I don't know what to say. First, congrats to the dude for building all himself. And yea, it will be quick but it seems like over kill for a street car. It's not exactly a cohesive build either, it just looks like tens of thousands, maybe getting near hundred thousands of hardcore (and "cosmetic" hardcore) performance parts on a mostly street car?
It seems like modifying for modifyings sake. You wouldn't even expect this level of modification for a Group N rally car.

IMO, it's fairly ugly too. But meh, each to their own.
 
Probably would have been cheaper to go to Prodrive and just buy a WRC car. That way he'd have got proper suspension, diffs and a sequential box.
 
Probably would have been cheaper to go to Prodrive and just buy a WRC car. That way he'd have got proper suspension, diffs and a sequential box.

👍

I know it's an older ad, but £70k will get you an ex-works '98 WRC tarmac spec Impreza.

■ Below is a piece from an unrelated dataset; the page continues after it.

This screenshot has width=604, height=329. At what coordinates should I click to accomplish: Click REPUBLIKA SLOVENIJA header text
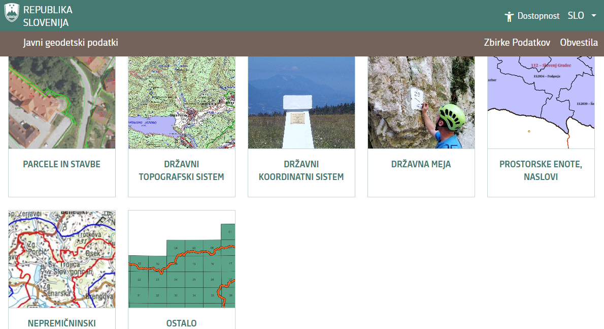click(48, 16)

Or a little bit more for an ex-Colin McRae one!

£40k will net you a 'brand new' 2004 full Group N Impreza which, although less powerful than the one he's building, will at least be well set-up. You can throw all the trick parts you want onto a car, but unless you know how to properly set the thing up for the conditions it's going to be driven in, you could end up with a total dog of a car to drive.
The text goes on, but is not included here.